- _Prompt_: For this exercise, output the line containing "Instruction: Tap the" and every line after it through the end of the records, exactly, and no other line.

(Beginning of Material shown)

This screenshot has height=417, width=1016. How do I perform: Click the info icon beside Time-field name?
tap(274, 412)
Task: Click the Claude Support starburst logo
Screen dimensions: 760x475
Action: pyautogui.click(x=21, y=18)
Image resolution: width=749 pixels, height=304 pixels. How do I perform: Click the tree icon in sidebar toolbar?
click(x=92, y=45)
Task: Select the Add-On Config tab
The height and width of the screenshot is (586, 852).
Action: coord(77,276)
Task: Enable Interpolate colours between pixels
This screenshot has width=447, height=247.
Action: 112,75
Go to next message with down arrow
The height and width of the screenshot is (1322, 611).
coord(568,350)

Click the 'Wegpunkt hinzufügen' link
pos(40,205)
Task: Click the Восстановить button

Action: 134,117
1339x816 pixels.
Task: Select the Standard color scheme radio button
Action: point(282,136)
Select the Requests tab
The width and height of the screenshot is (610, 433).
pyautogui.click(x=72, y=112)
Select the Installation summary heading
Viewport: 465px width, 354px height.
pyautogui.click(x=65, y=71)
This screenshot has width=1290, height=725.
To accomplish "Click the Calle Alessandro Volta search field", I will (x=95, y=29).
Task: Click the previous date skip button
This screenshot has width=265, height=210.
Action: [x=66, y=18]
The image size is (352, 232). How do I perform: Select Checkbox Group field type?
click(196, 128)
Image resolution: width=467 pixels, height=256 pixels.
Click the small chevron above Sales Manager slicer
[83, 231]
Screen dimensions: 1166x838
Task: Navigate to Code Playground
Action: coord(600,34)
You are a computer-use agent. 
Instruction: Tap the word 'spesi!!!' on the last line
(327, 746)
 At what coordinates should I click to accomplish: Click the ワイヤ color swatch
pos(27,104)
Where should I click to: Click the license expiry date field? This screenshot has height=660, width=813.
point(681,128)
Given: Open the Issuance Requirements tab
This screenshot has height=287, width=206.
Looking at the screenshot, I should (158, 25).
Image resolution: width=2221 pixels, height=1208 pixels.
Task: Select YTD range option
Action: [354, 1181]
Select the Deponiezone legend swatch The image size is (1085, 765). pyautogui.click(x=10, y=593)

(End of Material shown)

- _Expected output_:
Instruction: Tap the word 'spesi!!!' on the last line
(327, 746)
 At what coordinates should I click to accomplish: Click the ワイヤ color swatch
pos(27,104)
Where should I click to: Click the license expiry date field? This screenshot has height=660, width=813.
point(681,128)
Given: Open the Issuance Requirements tab
This screenshot has height=287, width=206.
Looking at the screenshot, I should (158, 25).
Image resolution: width=2221 pixels, height=1208 pixels.
Task: Select YTD range option
Action: [354, 1181]
Select the Deponiezone legend swatch The image size is (1085, 765). pyautogui.click(x=10, y=593)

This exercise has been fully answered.